For the face of Richard Chalmers was between us, and his face, too, spoke strength. Strength of steel, cold, inflexible, even cruel, perhaps--yet holding such a potent attraction.
"--But you _quite_ love some one else?" His voice was calm, although his face was even whiter than a moment before.
"I don't know--I only know that I am oh, so sorry for you--and for myself, too!"
He was still holding my hands in his strong clasp, and they felt so wonderfully at home there that I never thought to move them--if I had never known that other man I should have loved _him_ so!
"Ann, is it Chalmers?"
The question was frankly put, and as frankly answered.
"Yes.--But there is nothing yet--nothing has been _said_--still, I know--"
"Ah, I was afraid of that! That was what overpowered my determination not to speak of my love until I came back from Europe! I noticed something that first time I met him--then the Gordons told me of his attentions to you."

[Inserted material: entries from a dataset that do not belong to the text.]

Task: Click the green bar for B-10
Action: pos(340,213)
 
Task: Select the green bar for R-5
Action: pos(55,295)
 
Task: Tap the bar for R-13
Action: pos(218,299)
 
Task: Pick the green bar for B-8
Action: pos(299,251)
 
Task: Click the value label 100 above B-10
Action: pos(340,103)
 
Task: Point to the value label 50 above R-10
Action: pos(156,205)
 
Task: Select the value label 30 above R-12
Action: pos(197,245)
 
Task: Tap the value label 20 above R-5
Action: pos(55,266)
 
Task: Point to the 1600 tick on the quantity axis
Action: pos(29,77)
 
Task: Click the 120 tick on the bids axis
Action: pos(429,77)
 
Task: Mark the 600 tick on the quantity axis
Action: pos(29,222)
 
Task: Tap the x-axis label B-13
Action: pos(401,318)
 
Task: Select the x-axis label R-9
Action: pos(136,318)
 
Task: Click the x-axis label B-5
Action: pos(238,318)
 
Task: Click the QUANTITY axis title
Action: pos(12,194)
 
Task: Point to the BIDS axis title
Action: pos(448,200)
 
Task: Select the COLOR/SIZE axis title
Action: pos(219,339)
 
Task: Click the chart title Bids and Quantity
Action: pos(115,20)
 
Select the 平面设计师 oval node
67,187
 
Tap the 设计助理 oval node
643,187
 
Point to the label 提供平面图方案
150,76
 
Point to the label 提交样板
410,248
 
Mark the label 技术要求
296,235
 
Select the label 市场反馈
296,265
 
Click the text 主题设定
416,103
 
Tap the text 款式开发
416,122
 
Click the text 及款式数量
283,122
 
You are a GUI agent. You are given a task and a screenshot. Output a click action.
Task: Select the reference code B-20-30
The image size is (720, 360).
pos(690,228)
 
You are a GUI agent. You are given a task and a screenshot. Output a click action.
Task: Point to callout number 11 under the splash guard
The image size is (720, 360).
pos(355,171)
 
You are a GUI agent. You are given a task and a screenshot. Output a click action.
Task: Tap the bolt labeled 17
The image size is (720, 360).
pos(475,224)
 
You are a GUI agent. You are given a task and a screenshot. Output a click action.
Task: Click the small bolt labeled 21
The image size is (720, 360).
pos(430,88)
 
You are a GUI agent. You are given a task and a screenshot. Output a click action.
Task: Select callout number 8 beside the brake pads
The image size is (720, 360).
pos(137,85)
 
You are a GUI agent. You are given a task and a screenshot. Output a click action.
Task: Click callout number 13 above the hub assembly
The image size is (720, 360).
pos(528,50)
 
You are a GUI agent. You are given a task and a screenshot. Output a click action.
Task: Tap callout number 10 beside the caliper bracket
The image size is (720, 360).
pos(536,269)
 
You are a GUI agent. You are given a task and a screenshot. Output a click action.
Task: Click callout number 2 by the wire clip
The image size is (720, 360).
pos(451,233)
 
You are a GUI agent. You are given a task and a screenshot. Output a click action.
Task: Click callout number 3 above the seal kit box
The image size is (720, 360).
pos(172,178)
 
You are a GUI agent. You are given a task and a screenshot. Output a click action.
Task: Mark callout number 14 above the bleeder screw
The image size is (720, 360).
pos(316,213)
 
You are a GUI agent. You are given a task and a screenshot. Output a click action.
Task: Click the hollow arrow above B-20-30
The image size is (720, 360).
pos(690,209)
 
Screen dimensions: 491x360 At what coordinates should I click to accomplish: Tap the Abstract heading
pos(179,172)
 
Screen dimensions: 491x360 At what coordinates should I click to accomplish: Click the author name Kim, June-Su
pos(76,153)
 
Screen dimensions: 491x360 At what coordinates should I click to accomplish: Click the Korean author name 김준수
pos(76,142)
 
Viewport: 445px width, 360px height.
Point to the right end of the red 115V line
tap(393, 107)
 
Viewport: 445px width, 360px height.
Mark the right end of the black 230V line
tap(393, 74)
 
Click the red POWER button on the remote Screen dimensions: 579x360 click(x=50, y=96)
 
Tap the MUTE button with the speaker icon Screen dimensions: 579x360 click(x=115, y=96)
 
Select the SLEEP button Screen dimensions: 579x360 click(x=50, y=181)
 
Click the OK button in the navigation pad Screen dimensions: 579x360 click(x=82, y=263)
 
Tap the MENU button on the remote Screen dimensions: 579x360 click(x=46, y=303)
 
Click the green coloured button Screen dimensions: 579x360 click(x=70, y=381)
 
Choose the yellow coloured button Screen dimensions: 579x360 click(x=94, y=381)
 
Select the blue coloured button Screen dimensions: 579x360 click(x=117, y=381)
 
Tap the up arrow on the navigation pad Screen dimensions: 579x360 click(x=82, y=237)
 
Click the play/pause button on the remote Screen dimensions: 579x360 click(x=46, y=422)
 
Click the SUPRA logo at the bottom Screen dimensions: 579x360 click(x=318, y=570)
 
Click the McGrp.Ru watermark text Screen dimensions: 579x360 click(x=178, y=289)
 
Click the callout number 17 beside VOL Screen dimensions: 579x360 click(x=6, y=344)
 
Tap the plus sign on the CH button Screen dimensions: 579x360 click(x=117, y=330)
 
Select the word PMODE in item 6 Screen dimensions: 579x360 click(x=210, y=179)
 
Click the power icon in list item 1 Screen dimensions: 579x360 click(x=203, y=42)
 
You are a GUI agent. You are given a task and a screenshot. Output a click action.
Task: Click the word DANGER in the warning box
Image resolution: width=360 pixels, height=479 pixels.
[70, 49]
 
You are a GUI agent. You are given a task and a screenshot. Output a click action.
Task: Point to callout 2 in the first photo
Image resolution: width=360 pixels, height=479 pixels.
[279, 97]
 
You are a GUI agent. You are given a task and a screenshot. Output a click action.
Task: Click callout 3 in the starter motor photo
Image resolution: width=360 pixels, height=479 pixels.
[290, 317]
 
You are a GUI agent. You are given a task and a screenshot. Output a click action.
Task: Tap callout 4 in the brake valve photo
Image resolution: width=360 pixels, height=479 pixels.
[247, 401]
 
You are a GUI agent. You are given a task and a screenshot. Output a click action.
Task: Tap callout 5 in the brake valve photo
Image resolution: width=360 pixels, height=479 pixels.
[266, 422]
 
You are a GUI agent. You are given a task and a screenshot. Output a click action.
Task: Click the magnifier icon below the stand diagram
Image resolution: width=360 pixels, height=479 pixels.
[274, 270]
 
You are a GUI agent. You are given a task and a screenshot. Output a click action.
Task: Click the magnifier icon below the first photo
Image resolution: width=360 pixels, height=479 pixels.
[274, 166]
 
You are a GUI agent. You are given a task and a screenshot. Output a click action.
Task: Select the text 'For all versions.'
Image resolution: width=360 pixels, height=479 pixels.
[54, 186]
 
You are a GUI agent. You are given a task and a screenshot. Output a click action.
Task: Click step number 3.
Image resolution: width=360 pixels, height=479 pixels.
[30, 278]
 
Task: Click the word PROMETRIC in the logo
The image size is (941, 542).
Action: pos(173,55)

"Yes," I said. "But he has never told me that he cares."
"He will. And I congratulate him."
Alfred arose, as he spoke, and I laid my hand on his arm.
"This is not going to make any difference between us?" I asked appealingly. I felt that I could not lose my friend.
"Not in my feeling for you," he answered, looking down at me with a look that I hated to see in his brown eyes--they usually met the world with such a level, untroubled glance. "If you should ever change, or ever need me--you know that I will be there. But, dear, it will be painful to go on meeting you. I'm going away in a few weeks, perhaps, but until then--"
"I know. I'll stay out of your way," I promised humbly.
He leaned over suddenly and caught my face between his hands. He brushed his lips lightly against the coils of my hair.
"Good-by, _darling_," he said. Then he went out softly and closed the door.